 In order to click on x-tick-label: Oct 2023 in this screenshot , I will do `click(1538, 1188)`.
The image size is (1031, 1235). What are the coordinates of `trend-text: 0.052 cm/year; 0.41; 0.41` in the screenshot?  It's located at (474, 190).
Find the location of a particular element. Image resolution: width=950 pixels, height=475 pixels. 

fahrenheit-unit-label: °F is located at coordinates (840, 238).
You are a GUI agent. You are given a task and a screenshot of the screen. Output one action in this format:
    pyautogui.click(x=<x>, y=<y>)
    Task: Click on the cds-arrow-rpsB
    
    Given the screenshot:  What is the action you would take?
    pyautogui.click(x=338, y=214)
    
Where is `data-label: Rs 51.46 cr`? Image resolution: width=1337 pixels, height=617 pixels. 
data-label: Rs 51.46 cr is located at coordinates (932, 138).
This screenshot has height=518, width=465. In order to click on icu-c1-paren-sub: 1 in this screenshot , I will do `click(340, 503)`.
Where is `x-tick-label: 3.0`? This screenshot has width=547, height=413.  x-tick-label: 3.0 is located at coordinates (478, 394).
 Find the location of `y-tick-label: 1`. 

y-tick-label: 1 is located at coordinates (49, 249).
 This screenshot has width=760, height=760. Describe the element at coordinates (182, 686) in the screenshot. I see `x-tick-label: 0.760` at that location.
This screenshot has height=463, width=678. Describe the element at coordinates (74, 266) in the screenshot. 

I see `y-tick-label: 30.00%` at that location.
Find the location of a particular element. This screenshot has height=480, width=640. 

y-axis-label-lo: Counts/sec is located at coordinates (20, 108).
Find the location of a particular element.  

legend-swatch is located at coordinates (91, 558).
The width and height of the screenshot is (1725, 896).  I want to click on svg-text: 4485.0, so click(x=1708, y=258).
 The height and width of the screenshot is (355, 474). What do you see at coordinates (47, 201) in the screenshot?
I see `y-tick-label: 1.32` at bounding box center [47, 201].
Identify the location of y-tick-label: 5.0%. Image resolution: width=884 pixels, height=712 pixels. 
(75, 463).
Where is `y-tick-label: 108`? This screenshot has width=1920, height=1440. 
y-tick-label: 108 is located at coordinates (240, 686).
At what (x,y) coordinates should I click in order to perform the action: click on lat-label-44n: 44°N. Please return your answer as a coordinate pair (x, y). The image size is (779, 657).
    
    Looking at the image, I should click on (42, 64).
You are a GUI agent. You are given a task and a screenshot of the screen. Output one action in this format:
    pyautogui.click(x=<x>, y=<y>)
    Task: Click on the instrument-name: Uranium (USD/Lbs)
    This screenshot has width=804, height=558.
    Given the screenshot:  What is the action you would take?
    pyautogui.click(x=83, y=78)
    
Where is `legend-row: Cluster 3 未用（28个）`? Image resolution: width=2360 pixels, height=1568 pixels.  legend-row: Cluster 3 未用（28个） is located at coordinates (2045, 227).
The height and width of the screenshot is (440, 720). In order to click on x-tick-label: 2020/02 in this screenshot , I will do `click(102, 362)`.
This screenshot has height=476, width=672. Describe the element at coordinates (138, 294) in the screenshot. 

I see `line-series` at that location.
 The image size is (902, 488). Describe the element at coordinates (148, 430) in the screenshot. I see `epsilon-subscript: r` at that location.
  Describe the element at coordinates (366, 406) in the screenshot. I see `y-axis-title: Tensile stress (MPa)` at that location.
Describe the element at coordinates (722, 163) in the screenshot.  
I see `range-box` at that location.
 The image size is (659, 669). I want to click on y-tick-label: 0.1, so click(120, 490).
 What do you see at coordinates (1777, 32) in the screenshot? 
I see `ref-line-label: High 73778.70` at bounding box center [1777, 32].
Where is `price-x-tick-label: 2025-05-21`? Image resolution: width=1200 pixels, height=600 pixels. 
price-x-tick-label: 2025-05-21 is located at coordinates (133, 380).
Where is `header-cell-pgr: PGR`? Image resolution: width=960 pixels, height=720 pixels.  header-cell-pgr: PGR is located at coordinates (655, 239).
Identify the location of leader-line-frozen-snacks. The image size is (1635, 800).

-=-=-=-=-

Render every row above as a numbered list, omitting any blank lines.

RESPONSE TO THIS EXERCISE:
1.  In order to click on x-tick-label: Oct 2023 in this screenshot , I will do `click(1538, 1188)`.
2. The image size is (1031, 1235). What are the coordinates of `trend-text: 0.052 cm/year; 0.41; 0.41` in the screenshot?  It's located at (474, 190).
3. Find the location of a particular element. Image resolution: width=950 pixels, height=475 pixels. 
4. fahrenheit-unit-label: °F is located at coordinates (840, 238).
5. You are a GUI agent. You are given a task and a screenshot of the screen. Output one action in this format:
6.     pyautogui.click(x=<x>, y=<y>)
7.     Task: Click on the cds-arrow-rpsB
8.     Given the screenshot:  What is the action you would take?
9.     pyautogui.click(x=338, y=214)
10. Where is `data-label: Rs 51.46 cr`? Image resolution: width=1337 pixels, height=617 pixels. 
11. data-label: Rs 51.46 cr is located at coordinates (932, 138).
12. This screenshot has height=518, width=465. In order to click on icu-c1-paren-sub: 1 in this screenshot , I will do `click(340, 503)`.
13. Where is `x-tick-label: 3.0`? This screenshot has width=547, height=413.  x-tick-label: 3.0 is located at coordinates (478, 394).
14.  Find the location of `y-tick-label: 1`. 
15. y-tick-label: 1 is located at coordinates (49, 249).
16.  This screenshot has width=760, height=760. Describe the element at coordinates (182, 686) in the screenshot. I see `x-tick-label: 0.760` at that location.
17. This screenshot has height=463, width=678. Describe the element at coordinates (74, 266) in the screenshot. 
18. I see `y-tick-label: 30.00%` at that location.
19. Find the location of a particular element. This screenshot has height=480, width=640. 
20. y-axis-label-lo: Counts/sec is located at coordinates (20, 108).
21. Find the location of a particular element.  
22. legend-swatch is located at coordinates (91, 558).
23. The width and height of the screenshot is (1725, 896).  I want to click on svg-text: 4485.0, so click(x=1708, y=258).
24.  The height and width of the screenshot is (355, 474). What do you see at coordinates (47, 201) in the screenshot?
25. I see `y-tick-label: 1.32` at bounding box center [47, 201].
26. Identify the location of y-tick-label: 5.0%. Image resolution: width=884 pixels, height=712 pixels. 
27. (75, 463).
28. Where is `y-tick-label: 108`? This screenshot has width=1920, height=1440. 
29. y-tick-label: 108 is located at coordinates (240, 686).
30. At what (x,y) coordinates should I click in order to perform the action: click on lat-label-44n: 44°N. Please return your answer as a coordinate pair (x, y). The image size is (779, 657).
31.     Looking at the image, I should click on (42, 64).
32. You are a GUI agent. You are given a task and a screenshot of the screen. Output one action in this format:
33.     pyautogui.click(x=<x>, y=<y>)
34.     Task: Click on the instrument-name: Uranium (USD/Lbs)
35.     This screenshot has width=804, height=558.
36.     Given the screenshot:  What is the action you would take?
37.     pyautogui.click(x=83, y=78)
38. Where is `legend-row: Cluster 3 未用（28个）`? Image resolution: width=2360 pixels, height=1568 pixels.  legend-row: Cluster 3 未用（28个） is located at coordinates (2045, 227).
39. The height and width of the screenshot is (440, 720). In order to click on x-tick-label: 2020/02 in this screenshot , I will do `click(102, 362)`.
40. This screenshot has height=476, width=672. Describe the element at coordinates (138, 294) in the screenshot. 
41. I see `line-series` at that location.
42.  The image size is (902, 488). Describe the element at coordinates (148, 430) in the screenshot. I see `epsilon-subscript: r` at that location.
43.   Describe the element at coordinates (366, 406) in the screenshot. I see `y-axis-title: Tensile stress (MPa)` at that location.
44. Describe the element at coordinates (722, 163) in the screenshot.  
45. I see `range-box` at that location.
46.  The image size is (659, 669). I want to click on y-tick-label: 0.1, so click(120, 490).
47.  What do you see at coordinates (1777, 32) in the screenshot? 
48. I see `ref-line-label: High 73778.70` at bounding box center [1777, 32].
49. Where is `price-x-tick-label: 2025-05-21`? Image resolution: width=1200 pixels, height=600 pixels. 
50. price-x-tick-label: 2025-05-21 is located at coordinates (133, 380).
51. Where is `header-cell-pgr: PGR`? Image resolution: width=960 pixels, height=720 pixels.  header-cell-pgr: PGR is located at coordinates (655, 239).
52. Identify the location of leader-line-frozen-snacks. The image size is (1635, 800).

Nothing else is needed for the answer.